■ **What needs to be done**
Copy out all the entries word for word.

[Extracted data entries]
======

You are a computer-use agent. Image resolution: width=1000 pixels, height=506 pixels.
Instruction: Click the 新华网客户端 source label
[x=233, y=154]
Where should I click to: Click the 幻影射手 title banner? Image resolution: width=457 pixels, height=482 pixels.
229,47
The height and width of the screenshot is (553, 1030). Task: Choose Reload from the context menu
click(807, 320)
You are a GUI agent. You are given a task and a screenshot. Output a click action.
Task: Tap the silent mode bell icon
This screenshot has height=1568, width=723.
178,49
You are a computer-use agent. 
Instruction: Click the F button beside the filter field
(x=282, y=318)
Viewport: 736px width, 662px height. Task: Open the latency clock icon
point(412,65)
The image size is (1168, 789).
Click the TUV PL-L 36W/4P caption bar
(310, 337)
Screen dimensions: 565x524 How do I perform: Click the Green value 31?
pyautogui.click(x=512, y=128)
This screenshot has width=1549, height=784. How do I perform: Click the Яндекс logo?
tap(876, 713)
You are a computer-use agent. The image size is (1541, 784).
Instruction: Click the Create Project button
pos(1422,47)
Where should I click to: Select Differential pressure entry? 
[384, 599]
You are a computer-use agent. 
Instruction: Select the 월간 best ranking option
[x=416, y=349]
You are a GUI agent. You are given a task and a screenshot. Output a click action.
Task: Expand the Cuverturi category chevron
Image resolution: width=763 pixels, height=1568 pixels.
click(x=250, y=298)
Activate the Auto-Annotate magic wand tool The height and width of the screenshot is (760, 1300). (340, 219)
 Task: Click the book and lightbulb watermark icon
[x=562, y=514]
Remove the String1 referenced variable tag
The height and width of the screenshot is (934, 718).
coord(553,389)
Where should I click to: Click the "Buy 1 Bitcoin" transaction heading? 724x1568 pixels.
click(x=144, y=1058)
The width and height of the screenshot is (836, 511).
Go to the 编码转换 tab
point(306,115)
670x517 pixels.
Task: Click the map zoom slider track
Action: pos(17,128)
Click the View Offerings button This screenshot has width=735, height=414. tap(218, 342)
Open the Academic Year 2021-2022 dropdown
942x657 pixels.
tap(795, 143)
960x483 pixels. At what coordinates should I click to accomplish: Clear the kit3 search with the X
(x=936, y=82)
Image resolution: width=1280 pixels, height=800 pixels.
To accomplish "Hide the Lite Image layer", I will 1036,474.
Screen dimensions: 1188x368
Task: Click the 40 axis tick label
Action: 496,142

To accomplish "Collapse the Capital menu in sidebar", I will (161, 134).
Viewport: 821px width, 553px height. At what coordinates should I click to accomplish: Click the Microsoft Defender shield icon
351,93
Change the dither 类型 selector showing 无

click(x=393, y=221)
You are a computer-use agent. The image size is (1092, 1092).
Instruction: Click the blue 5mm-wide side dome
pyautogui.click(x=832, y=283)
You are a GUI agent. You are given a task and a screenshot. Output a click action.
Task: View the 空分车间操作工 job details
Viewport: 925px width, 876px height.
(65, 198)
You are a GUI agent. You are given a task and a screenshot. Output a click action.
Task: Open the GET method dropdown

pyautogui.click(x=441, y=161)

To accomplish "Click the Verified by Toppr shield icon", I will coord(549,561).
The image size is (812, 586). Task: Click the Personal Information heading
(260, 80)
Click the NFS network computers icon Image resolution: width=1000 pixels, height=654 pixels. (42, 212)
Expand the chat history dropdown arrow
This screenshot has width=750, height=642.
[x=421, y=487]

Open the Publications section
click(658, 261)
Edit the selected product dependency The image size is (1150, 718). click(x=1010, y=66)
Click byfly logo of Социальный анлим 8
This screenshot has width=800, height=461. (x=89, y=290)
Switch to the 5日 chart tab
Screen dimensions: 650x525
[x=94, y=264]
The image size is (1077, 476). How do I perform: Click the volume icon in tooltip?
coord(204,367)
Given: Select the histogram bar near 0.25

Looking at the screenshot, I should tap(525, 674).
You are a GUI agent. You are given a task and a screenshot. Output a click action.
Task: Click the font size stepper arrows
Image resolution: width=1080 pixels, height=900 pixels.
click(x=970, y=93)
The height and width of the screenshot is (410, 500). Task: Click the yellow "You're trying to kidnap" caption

======

■ **Response to the exercise**
You are a computer-use agent. Image resolution: width=1000 pixels, height=506 pixels.
Instruction: Click the 新华网客户端 source label
[x=233, y=154]
Where should I click to: Click the 幻影射手 title banner? Image resolution: width=457 pixels, height=482 pixels.
229,47
The height and width of the screenshot is (553, 1030). Task: Choose Reload from the context menu
click(807, 320)
You are a GUI agent. You are given a task and a screenshot. Output a click action.
Task: Tap the silent mode bell icon
This screenshot has height=1568, width=723.
178,49
You are a computer-use agent. 
Instruction: Click the F button beside the filter field
(x=282, y=318)
Viewport: 736px width, 662px height. Task: Open the latency clock icon
point(412,65)
The image size is (1168, 789).
Click the TUV PL-L 36W/4P caption bar
(310, 337)
Screen dimensions: 565x524 How do I perform: Click the Green value 31?
pyautogui.click(x=512, y=128)
This screenshot has width=1549, height=784. How do I perform: Click the Яндекс logo?
tap(876, 713)
You are a computer-use agent. The image size is (1541, 784).
Instruction: Click the Create Project button
pos(1422,47)
Where should I click to: Select Differential pressure entry? 
[384, 599]
You are a computer-use agent. 
Instruction: Select the 월간 best ranking option
[x=416, y=349]
You are a GUI agent. You are given a task and a screenshot. Output a click action.
Task: Expand the Cuverturi category chevron
Image resolution: width=763 pixels, height=1568 pixels.
click(x=250, y=298)
Activate the Auto-Annotate magic wand tool The height and width of the screenshot is (760, 1300). (340, 219)
 Task: Click the book and lightbulb watermark icon
[x=562, y=514]
Remove the String1 referenced variable tag
The height and width of the screenshot is (934, 718).
coord(553,389)
Where should I click to: Click the "Buy 1 Bitcoin" transaction heading? 724x1568 pixels.
click(x=144, y=1058)
The width and height of the screenshot is (836, 511).
Go to the 编码转换 tab
point(306,115)
670x517 pixels.
Task: Click the map zoom slider track
Action: pos(17,128)
Click the View Offerings button This screenshot has width=735, height=414. tap(218, 342)
Open the Academic Year 2021-2022 dropdown
942x657 pixels.
tap(795, 143)
960x483 pixels. At what coordinates should I click to accomplish: Clear the kit3 search with the X
(x=936, y=82)
Image resolution: width=1280 pixels, height=800 pixels.
To accomplish "Hide the Lite Image layer", I will 1036,474.
Screen dimensions: 1188x368
Task: Click the 40 axis tick label
Action: 496,142

To accomplish "Collapse the Capital menu in sidebar", I will (161, 134).
Viewport: 821px width, 553px height. At what coordinates should I click to accomplish: Click the Microsoft Defender shield icon
351,93
Change the dither 类型 selector showing 无

click(x=393, y=221)
You are a computer-use agent. The image size is (1092, 1092).
Instruction: Click the blue 5mm-wide side dome
pyautogui.click(x=832, y=283)
You are a GUI agent. You are given a task and a screenshot. Output a click action.
Task: View the 空分车间操作工 job details
Viewport: 925px width, 876px height.
(65, 198)
You are a GUI agent. You are given a task and a screenshot. Output a click action.
Task: Open the GET method dropdown

pyautogui.click(x=441, y=161)

To accomplish "Click the Verified by Toppr shield icon", I will coord(549,561).
The image size is (812, 586). Task: Click the Personal Information heading
(260, 80)
Click the NFS network computers icon Image resolution: width=1000 pixels, height=654 pixels. (42, 212)
Expand the chat history dropdown arrow
This screenshot has width=750, height=642.
[x=421, y=487]

Open the Publications section
click(658, 261)
Edit the selected product dependency The image size is (1150, 718). click(x=1010, y=66)
Click byfly logo of Социальный анлим 8
This screenshot has width=800, height=461. (x=89, y=290)
Switch to the 5日 chart tab
Screen dimensions: 650x525
[x=94, y=264]
The image size is (1077, 476). How do I perform: Click the volume icon in tooltip?
coord(204,367)
Given: Select the histogram bar near 0.25

Looking at the screenshot, I should tap(525, 674).
You are a GUI agent. You are given a task and a screenshot. Output a click action.
Task: Click the font size stepper arrows
Image resolution: width=1080 pixels, height=900 pixels.
click(x=970, y=93)
The height and width of the screenshot is (410, 500). Task: Click the yellow "You're trying to kidnap" caption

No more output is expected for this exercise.